◆ GIVEN PASSAGE
....................

The neighborhoods were called plans, because they were individual neighborhood plans conceived and built by the company.  My older sister grew up in the projects of Plan 11.  Football Hall of Fame running back Tony Dorsett, two years my elder, grew up just a couple of blocks away.  We shopped in the company store, the largest building in town, until I was 13.  (Bear with me, please)

B.F. Jones, in the style of the robber barons of an earlier era, built a grand library in his name, right along Franklin Avenue, the main street, all marble and columns, called the B.F. (for Burris Frederick) Jones Memorial Library.

It was a massive marble structure that frightened off most youngsters.  The homeless guy slept at a table in one corner.  In that library, I read Don Quixote, The Far Pavilions, just about everything from James Michener, Irving Stone, and much more.  It was a dismal company town, but I escaped through the library far beyond the boundaries of the drab community.

Today, a yanked Forbes magazine op-ed written by LIU Post economist Panos Mourdoukoutas opined that libraries were obsolete, and that they should be replaced by for-profit brick-and-mortar Amazon stores selling physical books.  Libraries are no longer relevant, Mourdoukoutas and Forbes claim, and Amazon can serve the need in a for-profit way that benefits everyone.  Libraries are a waste of taxpayer funds.

....................

◆ WHAT YOU NEED TO DO
• 1. Do the following statements agree with the company-town passage? Answer yes or no for each, and quote the deciding words. (a) The narrator read Don Quixote in the B.F. Jones Memorial Library. (b) The company store was the smallest building in town. (c) The Forbes op-ed argued that libraries should be replaced by for-profit Amazon stores.
• 2. Reproduce word for word the part of the company-town passage that opens with the words containing "The neighborhoods were" and closes with "with me, please)".
• 3. In the company-town passage, why were the neighborhoods called plans?

◆ DATASET SECTION
....................

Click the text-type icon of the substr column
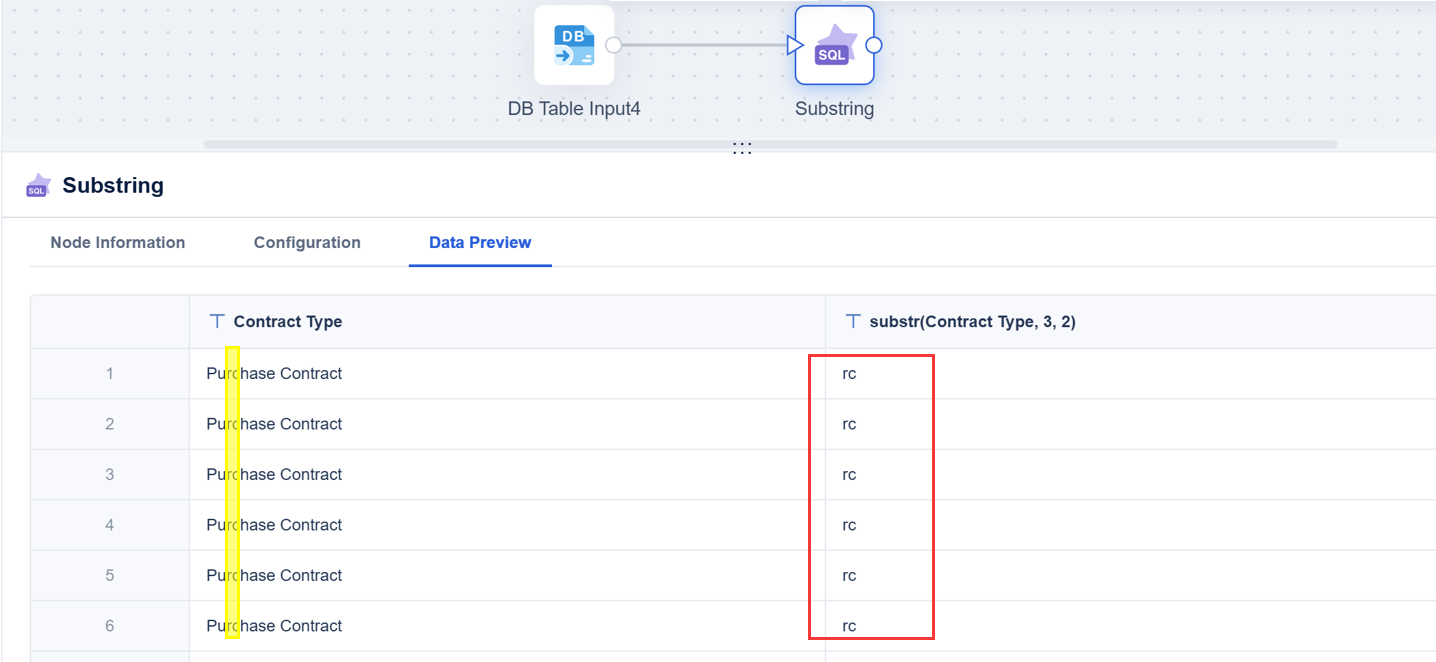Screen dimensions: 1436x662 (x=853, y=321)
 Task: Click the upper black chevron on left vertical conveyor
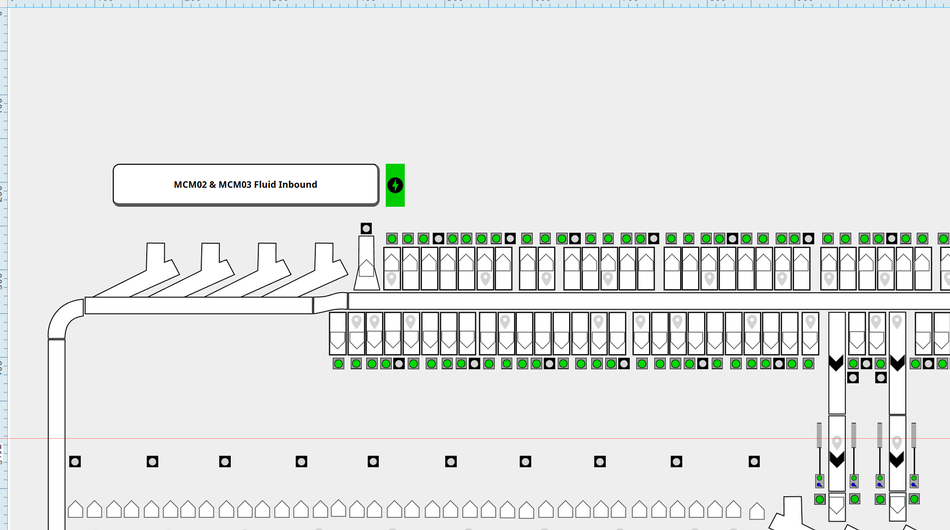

....................

◆ PER-TASK ANSWERS
• 1.
(a) Yes: "In that library, I read Don Quixote"
(b) No: "We shopped in the company store, the largest building in town"
(c) Yes: "that they should be replaced by for-profit brick-and-mortar Amazon stores selling physical books"

• 2.
The neighborhoods were called plans, because they were individual neighborhood plans conceived and built by the company.  My older sister grew up in the projects of Plan 11.  Football Hall of Fame running back Tony Dorsett, two years my elder, grew up just a couple of blocks away.  We shopped in the company store, the largest building in town, until I was 13.  (Bear with me, please)

• 3. They were individual neighborhood plans conceived and built by the company.